_Directions for this task_
Retype verbatim the stretch of rows from the line containing "coordinates (739, 13)." through the end of the rows.

-- Listed records start --

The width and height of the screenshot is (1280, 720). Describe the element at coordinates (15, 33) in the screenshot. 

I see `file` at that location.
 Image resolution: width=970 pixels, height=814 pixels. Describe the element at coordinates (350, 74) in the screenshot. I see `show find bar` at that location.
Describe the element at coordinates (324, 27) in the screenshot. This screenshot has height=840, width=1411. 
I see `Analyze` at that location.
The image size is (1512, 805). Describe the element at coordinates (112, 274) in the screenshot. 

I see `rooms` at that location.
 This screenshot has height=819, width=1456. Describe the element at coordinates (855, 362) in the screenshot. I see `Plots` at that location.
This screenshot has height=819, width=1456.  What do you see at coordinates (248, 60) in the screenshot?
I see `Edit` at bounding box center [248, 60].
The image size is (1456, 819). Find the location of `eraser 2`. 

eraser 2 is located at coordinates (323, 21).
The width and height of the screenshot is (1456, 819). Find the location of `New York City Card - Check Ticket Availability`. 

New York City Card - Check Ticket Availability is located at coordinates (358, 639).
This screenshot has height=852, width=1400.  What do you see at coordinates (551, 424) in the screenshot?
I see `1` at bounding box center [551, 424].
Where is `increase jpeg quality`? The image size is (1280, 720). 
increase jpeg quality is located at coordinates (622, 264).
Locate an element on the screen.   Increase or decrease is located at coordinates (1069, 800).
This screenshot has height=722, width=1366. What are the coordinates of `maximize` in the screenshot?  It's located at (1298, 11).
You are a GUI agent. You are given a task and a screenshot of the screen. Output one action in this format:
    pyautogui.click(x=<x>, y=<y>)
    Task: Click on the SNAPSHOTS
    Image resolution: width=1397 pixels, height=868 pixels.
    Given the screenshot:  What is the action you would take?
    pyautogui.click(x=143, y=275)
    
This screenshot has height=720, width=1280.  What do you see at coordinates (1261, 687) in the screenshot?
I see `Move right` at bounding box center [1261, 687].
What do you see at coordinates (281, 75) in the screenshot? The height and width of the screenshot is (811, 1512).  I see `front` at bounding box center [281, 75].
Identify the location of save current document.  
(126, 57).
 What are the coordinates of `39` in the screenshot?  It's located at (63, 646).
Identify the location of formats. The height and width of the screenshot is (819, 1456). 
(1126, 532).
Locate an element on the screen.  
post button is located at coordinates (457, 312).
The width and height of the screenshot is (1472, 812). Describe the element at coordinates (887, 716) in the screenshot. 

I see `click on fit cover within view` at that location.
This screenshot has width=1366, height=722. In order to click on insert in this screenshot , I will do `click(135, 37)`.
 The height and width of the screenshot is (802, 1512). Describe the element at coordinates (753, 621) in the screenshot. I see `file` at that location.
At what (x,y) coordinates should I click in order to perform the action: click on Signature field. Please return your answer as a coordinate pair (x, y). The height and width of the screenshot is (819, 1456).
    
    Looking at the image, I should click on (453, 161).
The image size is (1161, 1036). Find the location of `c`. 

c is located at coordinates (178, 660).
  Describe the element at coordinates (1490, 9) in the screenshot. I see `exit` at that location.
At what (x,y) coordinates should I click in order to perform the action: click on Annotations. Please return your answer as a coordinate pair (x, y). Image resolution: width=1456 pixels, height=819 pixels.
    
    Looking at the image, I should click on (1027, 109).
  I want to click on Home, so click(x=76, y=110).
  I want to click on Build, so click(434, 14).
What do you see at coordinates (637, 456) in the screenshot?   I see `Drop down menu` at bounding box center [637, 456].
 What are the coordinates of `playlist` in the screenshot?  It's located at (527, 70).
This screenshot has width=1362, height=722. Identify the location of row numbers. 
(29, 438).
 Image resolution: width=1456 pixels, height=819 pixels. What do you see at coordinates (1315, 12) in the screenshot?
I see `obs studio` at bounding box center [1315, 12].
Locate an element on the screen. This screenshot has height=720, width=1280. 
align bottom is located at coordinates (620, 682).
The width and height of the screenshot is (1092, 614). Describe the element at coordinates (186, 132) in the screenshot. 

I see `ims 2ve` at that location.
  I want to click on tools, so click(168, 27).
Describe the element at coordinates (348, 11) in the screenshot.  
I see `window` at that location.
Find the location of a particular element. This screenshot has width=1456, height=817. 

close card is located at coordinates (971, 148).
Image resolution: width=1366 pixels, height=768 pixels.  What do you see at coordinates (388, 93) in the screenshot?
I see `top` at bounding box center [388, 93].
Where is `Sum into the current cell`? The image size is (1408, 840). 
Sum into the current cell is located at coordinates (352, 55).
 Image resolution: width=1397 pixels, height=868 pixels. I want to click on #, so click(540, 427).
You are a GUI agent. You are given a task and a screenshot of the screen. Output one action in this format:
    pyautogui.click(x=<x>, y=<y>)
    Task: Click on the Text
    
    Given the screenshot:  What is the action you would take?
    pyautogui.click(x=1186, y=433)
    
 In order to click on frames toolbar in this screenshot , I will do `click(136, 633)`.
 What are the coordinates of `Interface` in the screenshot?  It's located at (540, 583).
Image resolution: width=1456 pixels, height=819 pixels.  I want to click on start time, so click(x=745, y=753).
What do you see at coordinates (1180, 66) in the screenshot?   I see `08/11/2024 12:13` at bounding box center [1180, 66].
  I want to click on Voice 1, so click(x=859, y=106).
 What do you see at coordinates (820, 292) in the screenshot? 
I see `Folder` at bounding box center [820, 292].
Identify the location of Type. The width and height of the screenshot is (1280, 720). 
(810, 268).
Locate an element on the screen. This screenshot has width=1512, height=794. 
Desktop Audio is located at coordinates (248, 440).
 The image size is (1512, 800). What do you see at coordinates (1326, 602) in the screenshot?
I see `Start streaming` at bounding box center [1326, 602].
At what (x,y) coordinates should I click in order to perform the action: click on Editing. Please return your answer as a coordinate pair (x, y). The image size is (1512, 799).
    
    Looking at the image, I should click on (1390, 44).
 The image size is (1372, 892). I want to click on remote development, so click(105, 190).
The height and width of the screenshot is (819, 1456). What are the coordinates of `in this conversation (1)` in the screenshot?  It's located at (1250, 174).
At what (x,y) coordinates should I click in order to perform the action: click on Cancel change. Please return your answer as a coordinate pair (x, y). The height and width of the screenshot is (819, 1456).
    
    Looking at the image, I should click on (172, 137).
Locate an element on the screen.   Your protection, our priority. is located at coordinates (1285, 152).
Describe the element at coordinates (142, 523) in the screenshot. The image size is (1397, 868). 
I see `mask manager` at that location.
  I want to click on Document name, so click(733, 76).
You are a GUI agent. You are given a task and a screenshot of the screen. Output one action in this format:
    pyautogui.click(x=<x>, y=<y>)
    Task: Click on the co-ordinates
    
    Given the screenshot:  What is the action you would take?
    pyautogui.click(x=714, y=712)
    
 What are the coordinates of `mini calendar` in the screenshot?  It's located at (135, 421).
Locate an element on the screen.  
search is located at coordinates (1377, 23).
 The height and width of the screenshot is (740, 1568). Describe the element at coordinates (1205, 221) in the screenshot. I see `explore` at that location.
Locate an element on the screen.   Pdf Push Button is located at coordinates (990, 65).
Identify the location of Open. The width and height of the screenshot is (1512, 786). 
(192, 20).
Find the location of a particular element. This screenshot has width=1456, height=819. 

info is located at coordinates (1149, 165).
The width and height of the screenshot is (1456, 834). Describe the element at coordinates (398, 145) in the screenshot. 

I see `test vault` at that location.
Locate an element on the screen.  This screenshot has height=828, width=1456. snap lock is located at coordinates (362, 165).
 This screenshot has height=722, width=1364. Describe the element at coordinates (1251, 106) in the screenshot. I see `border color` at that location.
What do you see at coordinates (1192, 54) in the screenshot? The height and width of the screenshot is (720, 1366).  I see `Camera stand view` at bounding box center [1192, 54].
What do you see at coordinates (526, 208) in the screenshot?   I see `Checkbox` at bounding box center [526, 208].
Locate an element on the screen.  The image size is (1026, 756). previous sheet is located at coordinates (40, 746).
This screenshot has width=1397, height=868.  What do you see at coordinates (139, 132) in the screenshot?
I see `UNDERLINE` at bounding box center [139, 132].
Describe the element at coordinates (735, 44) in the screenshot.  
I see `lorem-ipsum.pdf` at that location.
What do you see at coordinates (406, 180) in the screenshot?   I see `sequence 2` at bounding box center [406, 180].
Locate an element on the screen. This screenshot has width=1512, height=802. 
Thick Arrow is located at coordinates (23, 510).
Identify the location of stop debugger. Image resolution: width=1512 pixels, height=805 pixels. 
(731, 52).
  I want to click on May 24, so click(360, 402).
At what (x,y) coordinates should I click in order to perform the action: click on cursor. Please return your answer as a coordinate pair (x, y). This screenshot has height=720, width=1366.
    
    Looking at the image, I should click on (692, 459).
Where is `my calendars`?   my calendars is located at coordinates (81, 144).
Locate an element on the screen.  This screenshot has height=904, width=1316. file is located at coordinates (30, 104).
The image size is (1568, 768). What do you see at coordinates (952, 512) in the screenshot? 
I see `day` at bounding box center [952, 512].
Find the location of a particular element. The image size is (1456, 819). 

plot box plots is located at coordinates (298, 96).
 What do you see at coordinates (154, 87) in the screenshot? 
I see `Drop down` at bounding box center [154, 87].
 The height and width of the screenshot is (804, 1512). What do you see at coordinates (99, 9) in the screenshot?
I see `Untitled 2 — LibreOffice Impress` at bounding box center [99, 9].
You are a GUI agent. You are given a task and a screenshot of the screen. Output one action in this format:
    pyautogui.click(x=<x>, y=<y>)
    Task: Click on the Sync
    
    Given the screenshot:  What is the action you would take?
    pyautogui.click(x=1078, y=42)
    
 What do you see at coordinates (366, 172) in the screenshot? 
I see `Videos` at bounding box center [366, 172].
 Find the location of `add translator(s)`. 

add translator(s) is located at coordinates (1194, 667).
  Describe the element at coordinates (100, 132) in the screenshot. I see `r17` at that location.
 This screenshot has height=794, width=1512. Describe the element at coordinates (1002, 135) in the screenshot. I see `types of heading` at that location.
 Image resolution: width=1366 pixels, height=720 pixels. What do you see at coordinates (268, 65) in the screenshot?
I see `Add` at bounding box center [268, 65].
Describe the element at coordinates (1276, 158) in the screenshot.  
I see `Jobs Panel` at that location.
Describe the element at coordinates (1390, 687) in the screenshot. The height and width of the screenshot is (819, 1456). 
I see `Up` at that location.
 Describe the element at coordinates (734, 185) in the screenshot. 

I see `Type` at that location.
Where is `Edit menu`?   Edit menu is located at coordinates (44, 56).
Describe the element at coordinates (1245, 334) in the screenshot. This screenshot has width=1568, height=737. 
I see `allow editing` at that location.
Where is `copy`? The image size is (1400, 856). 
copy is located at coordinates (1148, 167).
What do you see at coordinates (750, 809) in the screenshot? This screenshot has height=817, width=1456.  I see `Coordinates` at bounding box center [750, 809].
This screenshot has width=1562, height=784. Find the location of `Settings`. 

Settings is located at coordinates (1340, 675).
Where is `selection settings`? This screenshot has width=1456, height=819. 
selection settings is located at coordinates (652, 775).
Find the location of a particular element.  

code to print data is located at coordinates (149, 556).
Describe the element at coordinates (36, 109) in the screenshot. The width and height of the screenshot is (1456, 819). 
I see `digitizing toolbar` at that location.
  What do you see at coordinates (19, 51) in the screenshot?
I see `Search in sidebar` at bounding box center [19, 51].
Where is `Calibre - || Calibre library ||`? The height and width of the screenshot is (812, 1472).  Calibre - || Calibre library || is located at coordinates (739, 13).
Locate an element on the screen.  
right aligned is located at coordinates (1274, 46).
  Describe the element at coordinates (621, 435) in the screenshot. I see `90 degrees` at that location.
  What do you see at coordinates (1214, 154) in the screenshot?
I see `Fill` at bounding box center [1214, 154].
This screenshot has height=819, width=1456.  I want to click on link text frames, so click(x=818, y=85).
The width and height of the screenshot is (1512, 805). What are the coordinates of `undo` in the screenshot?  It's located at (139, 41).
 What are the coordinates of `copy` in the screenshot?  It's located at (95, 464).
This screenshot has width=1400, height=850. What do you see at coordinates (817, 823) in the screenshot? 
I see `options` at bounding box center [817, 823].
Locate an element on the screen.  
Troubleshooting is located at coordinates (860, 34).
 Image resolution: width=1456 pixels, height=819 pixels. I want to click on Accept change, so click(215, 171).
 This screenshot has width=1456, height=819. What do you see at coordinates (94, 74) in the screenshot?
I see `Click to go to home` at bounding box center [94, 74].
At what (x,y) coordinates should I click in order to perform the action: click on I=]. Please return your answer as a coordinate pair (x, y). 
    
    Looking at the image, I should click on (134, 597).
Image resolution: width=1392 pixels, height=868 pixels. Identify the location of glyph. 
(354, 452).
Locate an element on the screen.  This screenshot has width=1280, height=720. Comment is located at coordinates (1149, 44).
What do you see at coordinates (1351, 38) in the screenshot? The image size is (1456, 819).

-- Listed records end --

_Answer to the task_
Where is `Calibre - || Calibre library ||`? The height and width of the screenshot is (812, 1472).  Calibre - || Calibre library || is located at coordinates (739, 13).
Locate an element on the screen.  
right aligned is located at coordinates (1274, 46).
  Describe the element at coordinates (621, 435) in the screenshot. I see `90 degrees` at that location.
  What do you see at coordinates (1214, 154) in the screenshot?
I see `Fill` at bounding box center [1214, 154].
This screenshot has height=819, width=1456.  I want to click on link text frames, so click(x=818, y=85).
The width and height of the screenshot is (1512, 805). What are the coordinates of `undo` in the screenshot?  It's located at (139, 41).
 What are the coordinates of `copy` in the screenshot?  It's located at (95, 464).
This screenshot has width=1400, height=850. What do you see at coordinates (817, 823) in the screenshot? 
I see `options` at bounding box center [817, 823].
Locate an element on the screen.  
Troubleshooting is located at coordinates (860, 34).
 Image resolution: width=1456 pixels, height=819 pixels. I want to click on Accept change, so click(215, 171).
 This screenshot has width=1456, height=819. What do you see at coordinates (94, 74) in the screenshot?
I see `Click to go to home` at bounding box center [94, 74].
At what (x,y) coordinates should I click in order to perform the action: click on I=]. Please return your answer as a coordinate pair (x, y). 
    
    Looking at the image, I should click on (134, 597).
Image resolution: width=1392 pixels, height=868 pixels. Identify the location of glyph. 
(354, 452).
Locate an element on the screen.  This screenshot has width=1280, height=720. Comment is located at coordinates (1149, 44).
What do you see at coordinates (1351, 38) in the screenshot? The image size is (1456, 819).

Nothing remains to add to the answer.